Issue 2: If I set maxResults to <3000, I am able to read data, but I need to create connection in loop and start getting 100 or 1000 records at a time and I need to add all the records to collection. But these many iterations are really consuming a lot of time.

Issue 3: Do we need to use multi threading code to read records, If so how to distribute the no of records to read per thread, will it not throw timeout error from cassandra ? Can you please share multi threading code if you have ?

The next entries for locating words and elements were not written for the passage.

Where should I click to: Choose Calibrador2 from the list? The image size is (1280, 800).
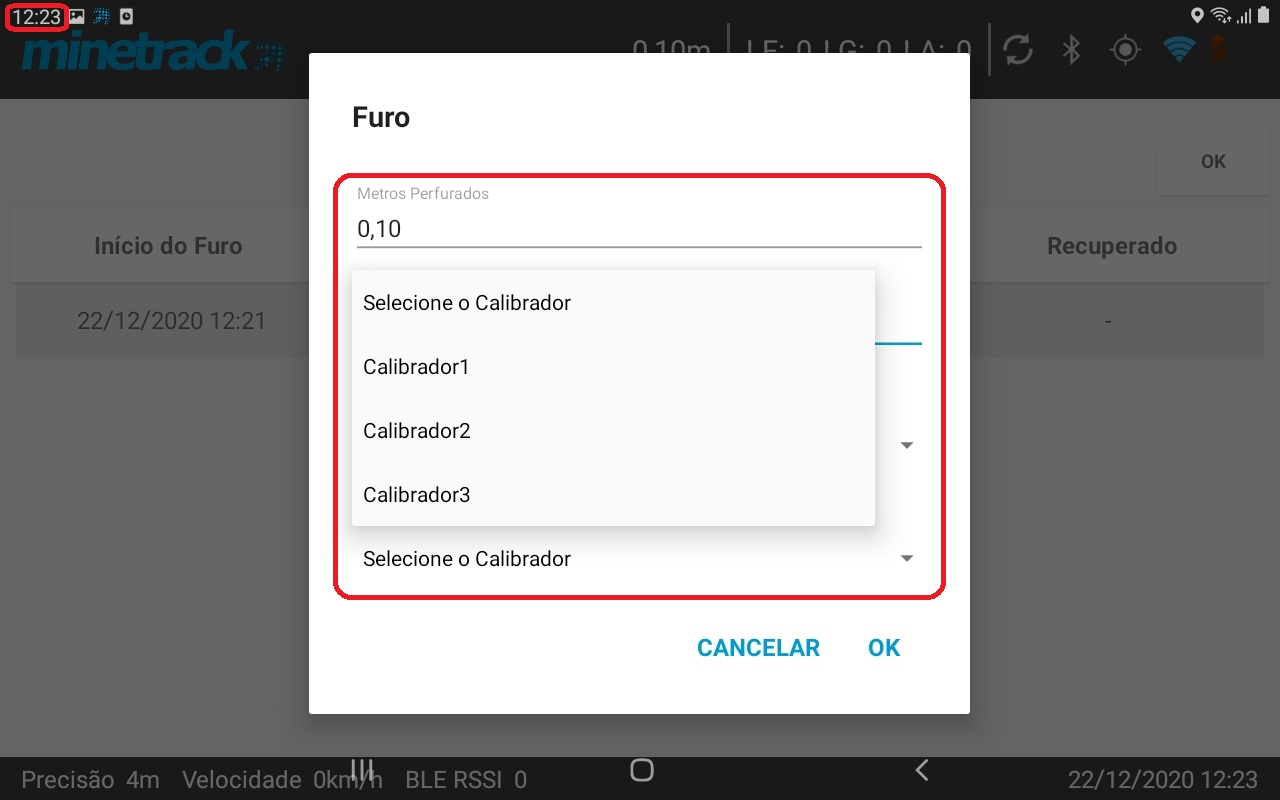613,431
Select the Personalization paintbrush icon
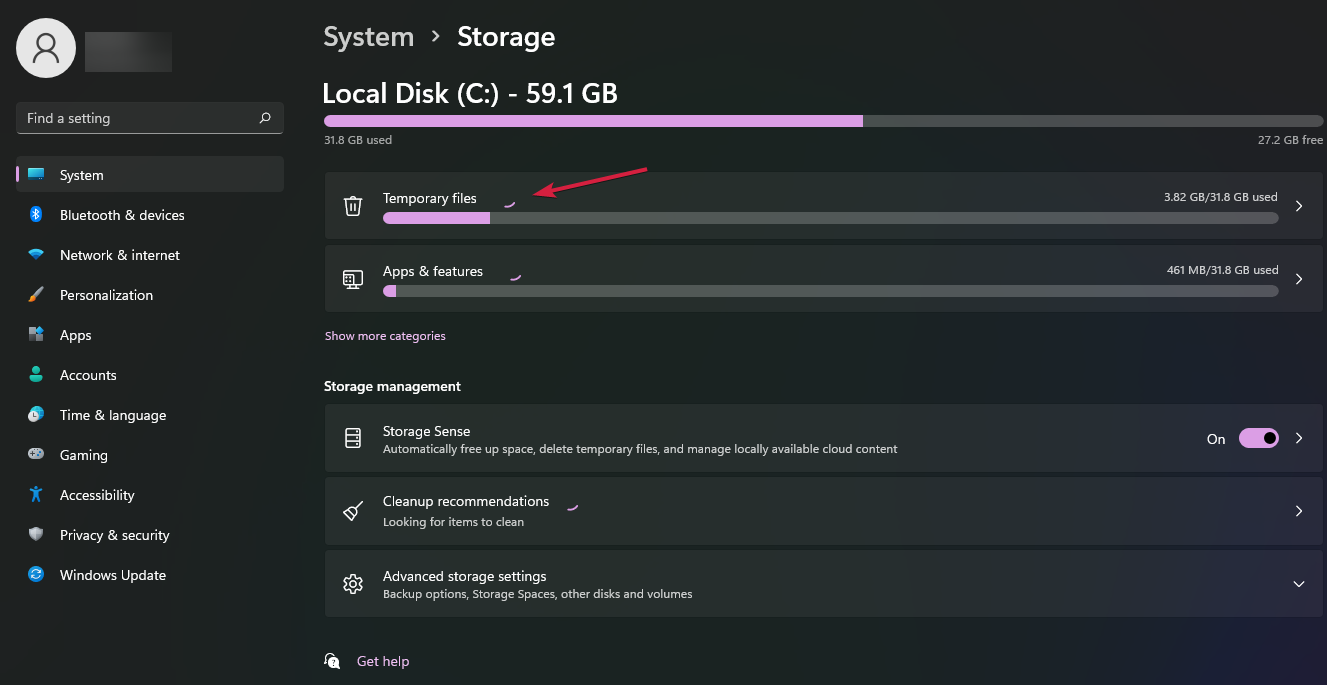The image size is (1327, 685). pos(36,295)
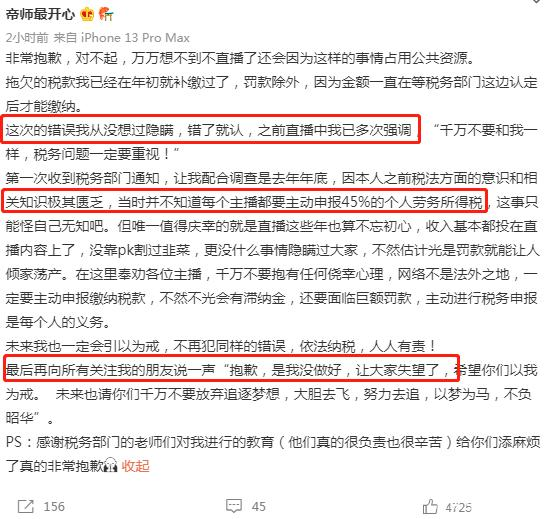
Task: Click the iPhone 13 Pro Max source link
Action: (x=135, y=37)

Clarification 3: we have 3 nodes setup to read data, is there any node vs data read capability? like one 16GB RAM Octa core machine can read 1 Billion records etc., If so can you please let me know.

Sample Code:
String mainquery = "Select p from MachineAlertAllData p where p.key.reading_date between "+startReadingDate+" AND "+ endingDate;
Query q = em.createQuery(mainquery);
List results = q.getResultList();

Also I made the setting mentioned here :
https://github.com/Impetus/Kundera/wiki/Using-multiple-node-support-and-load-balancing-policy-in-Kundera

Pedro Santos · Answer 1 · Mon May 07 2018 19:46:42 GMT+0800 (China Standard Time)

Hi @idofmrsandeep
Cassandra itself limits the number of records returned, so a batch is the best approach. How you distribute the queries depends largely on your data's organization and partition keys. If you are using UUIDs for partition keys, as they are time related, each node in the cluster will be responsible for specific ranges.
You can also try making a first query to get the UUIDs alone and then, splitting the retrieval of the full objects (or rows, as you choose to call them) by threads. Please note that this may not increase the performance as you send the query to the cluster and you do not know which range belongs to which node.

Regards